* _Selected extract_:
:::::

British social activist (1839 - 1907)

Emma Maitland Stirling (1839 - 1907) was a British activist in child welfare and in arranging their emigration to Canada. She created the organisation that became the Scottish Society for the Prevention of Cruelty to Children (a.k.a. Children 1st), but her contribution was not acknowledged in their history.

==Life==
Stirling was born in Edinburgh to a rich family and she was brought up in St Andrews. Her family had both Scottish and American roots and they would spend the winters in England. Stirling became involved in her teens with the local school where she progressed from helper to secretary.

In 1877, she moved to Edinburgh financed by a substantial inheritance. In Edinburgh she established and subsidised a nursery for working mothers. She took on a board of directors and the Stirling Homes became the Edinburgh and Leith Children's Aid and Refuge Society. Stirling also opened the first home for abused children in Edinburgh in 1884. Under the patronage of the John Hamilton-Gordon, 1st Marquess of Aberdeen and Temair her organisation grew to eight homes that housed 300 children. This organisation grew into the Scottish Society for the Prevention of Cruelty to Children, although Stirling resigned in 1877.

:::::

Stored data:
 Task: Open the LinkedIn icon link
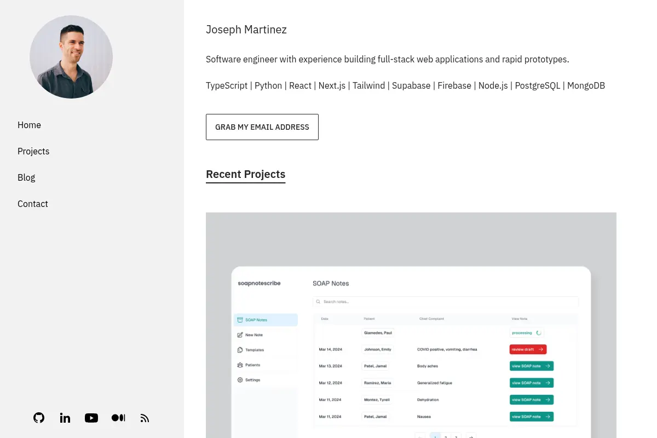click(65, 418)
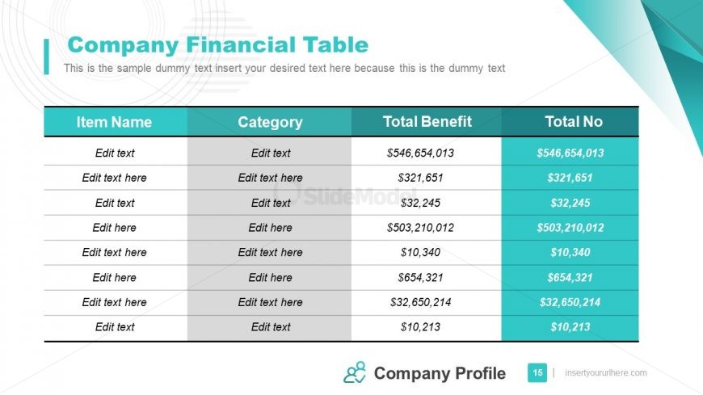Select the teal accent bar beside the title
703x395 pixels.
[46, 56]
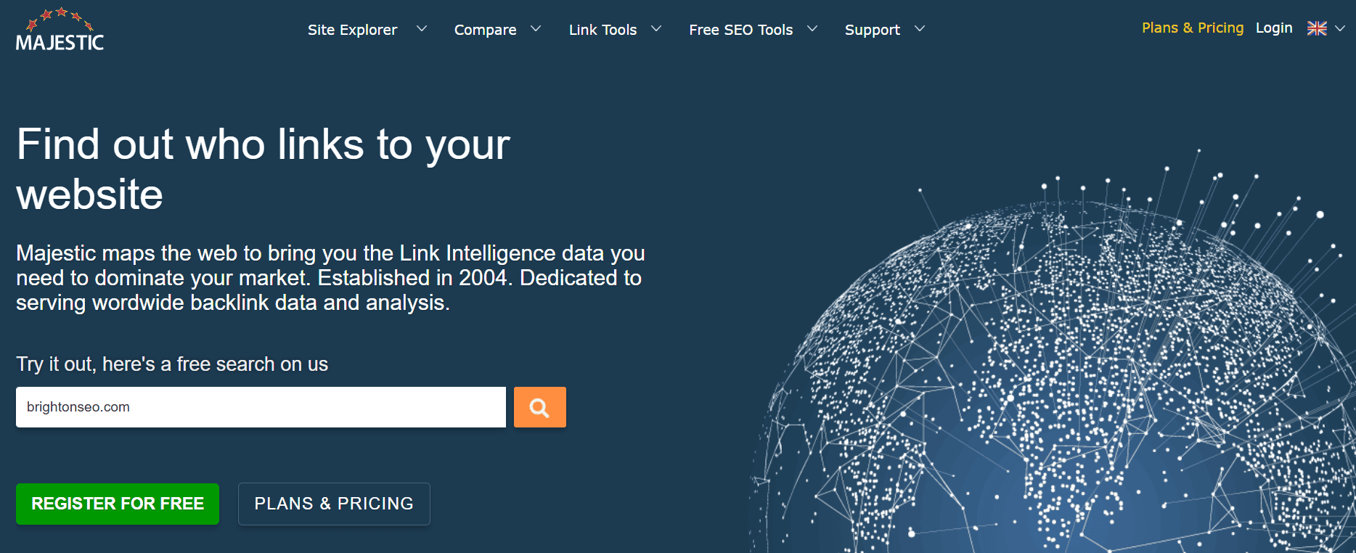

:::::

* _Action item 1_:
Answer these questions from the biography of Emma Maitland Stirling:
(a) In which city was Stirling born, and where was she brought up?
(b) In what year did she open the first home for abused children in Edinburgh?
(c) How many children were housed in the eight homes her organization grew to?
* _Action item 2_:
Carry on the biography of Emma Maitland Stirling, beginning after its final sentence.
The stored data has no connection to the text about Emma Maitland Stirling.

* _Response area 1_:
(a) She was born in Edinburgh and brought up in St Andrews.
(b) 1884
(c) 300

* _Response area 2_:
==Canada==
In 1882, Stirling visited Canada and reported being disappointed at the lack of respect given to child emigrants from Britain. However she believed that child emigration could be beneficial and she established her own organisation at Aylesford, Nova Scotia. Stirling's work was confused by legal disputes concerning children who were sent to Canada and later their parents objected. In one case the child was returned but Stirling refused to let the child return to her alcoholic parents. Eventually the courts agreed and this has been seen as important case-law as the child's needs were placed above the parents requests. In another case there were long proceedings against Stirling for the return of a man's family. They had been placed into the care of the Edinburgh and Leith Children's Aid and Refuge Society and Stirling had later arranged their emigration. Stirling at first claimed that they had been placed with good families, but it later became obvious that she did not know where they were. Stirling agreed to pay the legal costs on the condition that her name appeared on the title page of the Scottish society.

==Abortion, arson and USA==
Stirling moved to the USA after her farm was burnt to the ground in 1895. She and local newspapers believed this was arson. Stirling had caused controversy when she had a local man and doctor charged with performing an illegal abortion. The abortion was performed on Grace Fagan who was a former emigrant who had become pregnant by the man who had agreed to look after her. Stirling was annoyed at the lack of support and she decided to devote herself to animal rights and died in Coatesville in Pennsylvania in 1907. She left her wealth to charities and friends.